I haven't used a scope in ages... my home electronics usually aren't worth this much to not just replace them when stuff goes south. I chose to replace these caps because of many threads on the net, such as:
http://mrfxr.com/polk-subwoofer/

Nothing like shotgunning some parts!

If I don't get it working replacing those two caps I'll start posting pics and seeing if I can borrow a scope from somewhere.


----------



## Bud9051 (Nov 11, 2015)

Electrolytic capacitor are definitely a good place to start, I've replaced hundreds of them. Their primary problem is heat. If any are mounted next to power resistors or heat sinks their failure rate goes up.

Back in the big company days we had all Techtronic scopes. Out on my own all I could justify at the time was an inexpensive generic one, but it sure has served it purpose. I don't get much bench time anymore, retired, but do enjoy it when I can.

Let us know how the new caps do.

Bud


----------



## TinyFargo (Jul 19, 2018)

I used to be a software engineer in the aerospace industry and have used all sorts of really nice equipment over the years... but since I was software and not EE, I only sort of understood the stuff I was looking at.

== DATA TO USE ==
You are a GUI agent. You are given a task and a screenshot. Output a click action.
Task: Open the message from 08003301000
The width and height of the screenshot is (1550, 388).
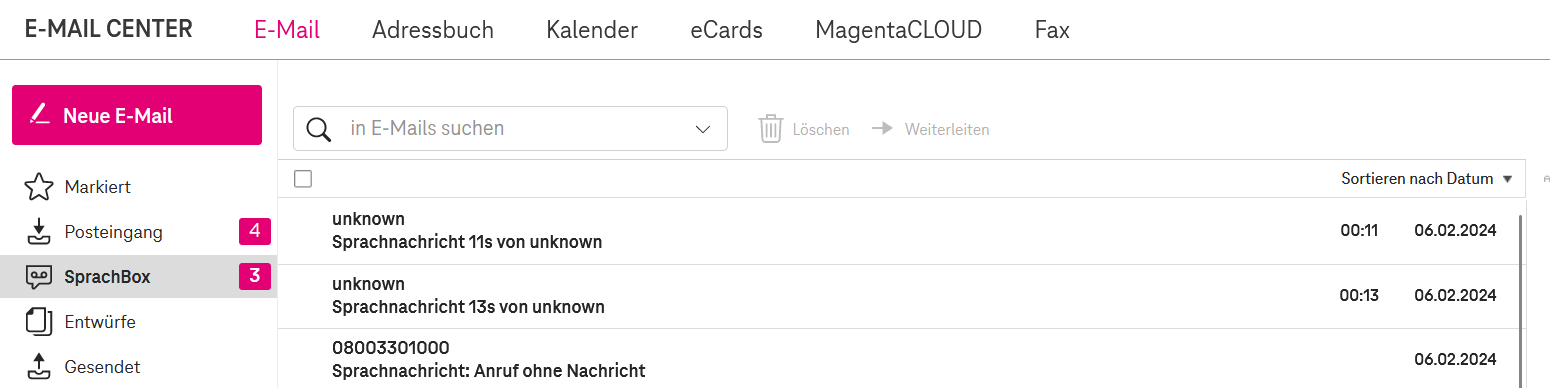[x=898, y=359]
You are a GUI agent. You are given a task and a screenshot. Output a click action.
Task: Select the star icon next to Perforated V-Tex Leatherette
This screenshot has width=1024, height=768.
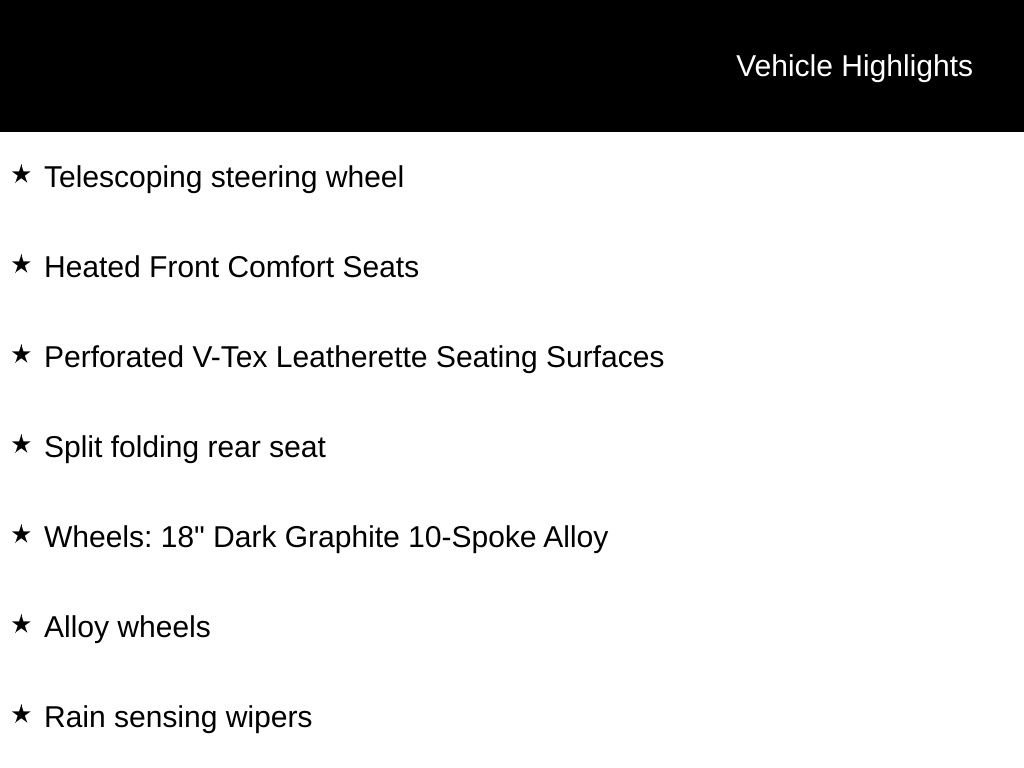click(x=21, y=355)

== WHAT TO WORK ON ==
1. Summarize the forum thread in two sentences.
2. Pick out every line of the entries that contains the word "height", matching case exactly.

== ANSWERS FOR THE EXERCISE ==
1. One poster chose to replace two capacitors based on many threads online and plans to post pictures and try to borrow a scope if that doesn't fix the problem. A reply says electrolytic capacitors are a good place to start, mainly because heat causes them to fail, especially when they sit next to power resistors or heat sinks.

2.
The width and height of the screenshot is (1550, 388).
This screenshot has width=1024, height=768.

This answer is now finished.